Entmenschlichung bekämpfen – Grenzen überwinden!
In der Nacht vom
30.11. auf den 01.12. wurde der Eingang der EU Kommission in Bonn
teilweise zugemauert. Aufgrund der Polizei konnte die Aktion leider
nicht abgeschlossen werden. Wir möchten damit gegen die
Asylrechtsverschärfung protestieren und auf die unzähligen Opfer
aufmerksam machen, die das Grenzregime der EU fordert. Im Rahmen der
Planung sind zwei Texte zum Zweck der medialen Aufbereitung der Aktion
entstanden. Wir möchten beide veröffentlichen und die Texte als sich
ergänzend verstanden wissen.
1)
Jedes Jahr am Tag der Wiedervereinigung feiert Deutschland die
Überwindung seiner inneren Grenzen. Dabei verkennt es, dass Grenzen
tagtäglich reproduziert werden.

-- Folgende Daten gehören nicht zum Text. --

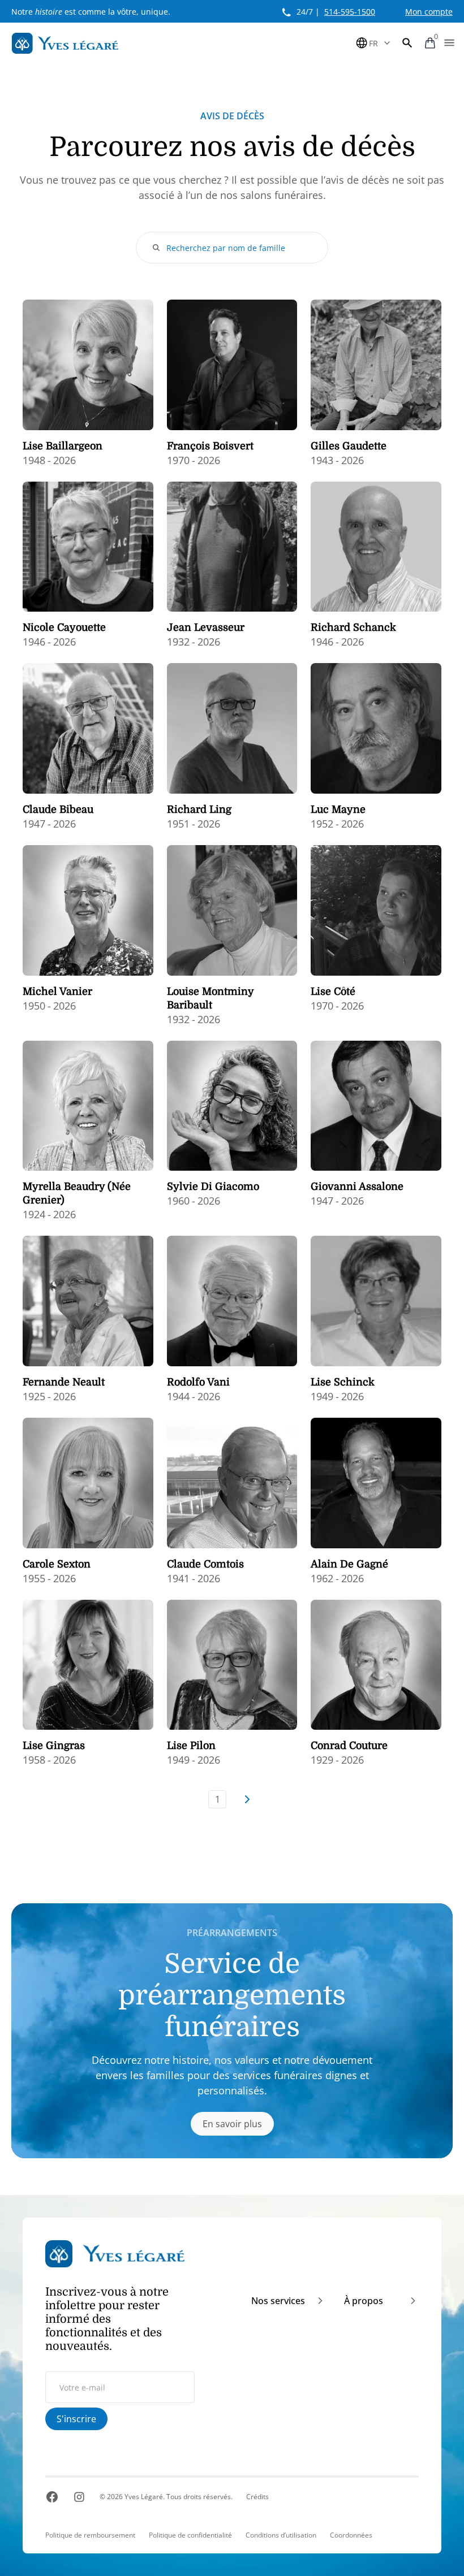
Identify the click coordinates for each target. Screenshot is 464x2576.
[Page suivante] (247, 1799)
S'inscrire (76, 2419)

Innerhalb der Gesellschaft und an den
real existierenden Grenzen der EU.
Das System Kapitalismus, in dem wir leben, produziert Grenzen Tag für Tag:
Allein deshalb, weil Einige reicher sind als Andere.
Industriestaaten
beuten andere Staaten durch wirtschaftliche Sanktionen aus (siehe
Griechenland) oder destabilisieren sie durch Krieg (siehe Nahost).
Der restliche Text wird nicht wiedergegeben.